_Work to be completed_
For this exercise, copy each line of the records that contains the word "Locate".

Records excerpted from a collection
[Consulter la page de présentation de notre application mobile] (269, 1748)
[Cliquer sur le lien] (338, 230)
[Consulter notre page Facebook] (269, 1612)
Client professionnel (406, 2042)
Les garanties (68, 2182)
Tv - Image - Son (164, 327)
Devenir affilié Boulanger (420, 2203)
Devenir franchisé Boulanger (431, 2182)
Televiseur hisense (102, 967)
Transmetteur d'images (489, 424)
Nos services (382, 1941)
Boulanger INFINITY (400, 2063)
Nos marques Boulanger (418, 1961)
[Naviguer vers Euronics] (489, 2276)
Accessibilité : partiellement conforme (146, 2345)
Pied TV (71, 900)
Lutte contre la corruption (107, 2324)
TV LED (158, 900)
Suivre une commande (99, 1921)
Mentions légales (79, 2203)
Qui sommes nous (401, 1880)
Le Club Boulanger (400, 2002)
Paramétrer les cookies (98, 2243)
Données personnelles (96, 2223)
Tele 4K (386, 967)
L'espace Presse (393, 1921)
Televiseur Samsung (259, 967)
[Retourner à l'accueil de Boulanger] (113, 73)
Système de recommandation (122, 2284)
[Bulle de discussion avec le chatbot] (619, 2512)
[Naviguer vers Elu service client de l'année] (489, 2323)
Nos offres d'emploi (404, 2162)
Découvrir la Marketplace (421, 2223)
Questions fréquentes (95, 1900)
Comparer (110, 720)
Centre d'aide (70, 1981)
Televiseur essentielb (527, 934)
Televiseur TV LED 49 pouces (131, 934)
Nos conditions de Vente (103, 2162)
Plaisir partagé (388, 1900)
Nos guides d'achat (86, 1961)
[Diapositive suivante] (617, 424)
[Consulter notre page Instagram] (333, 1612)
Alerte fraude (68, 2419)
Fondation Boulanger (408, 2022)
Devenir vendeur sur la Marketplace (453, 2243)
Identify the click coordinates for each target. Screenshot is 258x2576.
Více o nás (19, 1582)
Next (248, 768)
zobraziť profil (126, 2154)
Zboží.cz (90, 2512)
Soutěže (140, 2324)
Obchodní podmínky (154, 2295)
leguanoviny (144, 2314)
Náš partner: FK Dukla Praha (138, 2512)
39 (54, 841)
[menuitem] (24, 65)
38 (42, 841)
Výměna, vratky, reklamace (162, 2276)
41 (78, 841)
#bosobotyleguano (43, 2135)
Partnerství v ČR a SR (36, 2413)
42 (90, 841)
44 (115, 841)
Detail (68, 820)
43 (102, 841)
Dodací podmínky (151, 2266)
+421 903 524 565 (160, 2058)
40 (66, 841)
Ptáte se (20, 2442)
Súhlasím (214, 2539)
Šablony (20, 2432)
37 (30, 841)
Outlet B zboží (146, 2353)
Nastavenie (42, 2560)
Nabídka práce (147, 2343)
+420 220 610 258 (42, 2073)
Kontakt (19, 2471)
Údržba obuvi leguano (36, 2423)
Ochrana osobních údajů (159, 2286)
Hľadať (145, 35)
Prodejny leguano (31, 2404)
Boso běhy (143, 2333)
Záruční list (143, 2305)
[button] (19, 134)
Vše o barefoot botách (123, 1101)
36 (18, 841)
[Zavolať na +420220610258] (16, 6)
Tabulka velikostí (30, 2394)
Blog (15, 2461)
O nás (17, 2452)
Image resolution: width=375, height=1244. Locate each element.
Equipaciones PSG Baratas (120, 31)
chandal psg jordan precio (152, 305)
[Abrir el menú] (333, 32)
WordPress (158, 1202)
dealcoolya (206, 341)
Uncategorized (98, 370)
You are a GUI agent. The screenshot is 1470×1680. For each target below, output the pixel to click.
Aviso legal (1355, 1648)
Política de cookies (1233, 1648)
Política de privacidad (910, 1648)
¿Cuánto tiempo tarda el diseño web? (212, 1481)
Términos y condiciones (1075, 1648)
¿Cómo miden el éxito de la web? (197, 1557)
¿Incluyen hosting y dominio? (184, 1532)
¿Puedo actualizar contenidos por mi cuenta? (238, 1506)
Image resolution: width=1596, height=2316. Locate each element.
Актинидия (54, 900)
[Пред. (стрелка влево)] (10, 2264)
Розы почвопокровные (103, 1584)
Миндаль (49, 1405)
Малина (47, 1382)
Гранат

_Your response_
Image resolution: width=375, height=1244. Locate each element.
Image resolution: width=1596, height=2316. Locate each element.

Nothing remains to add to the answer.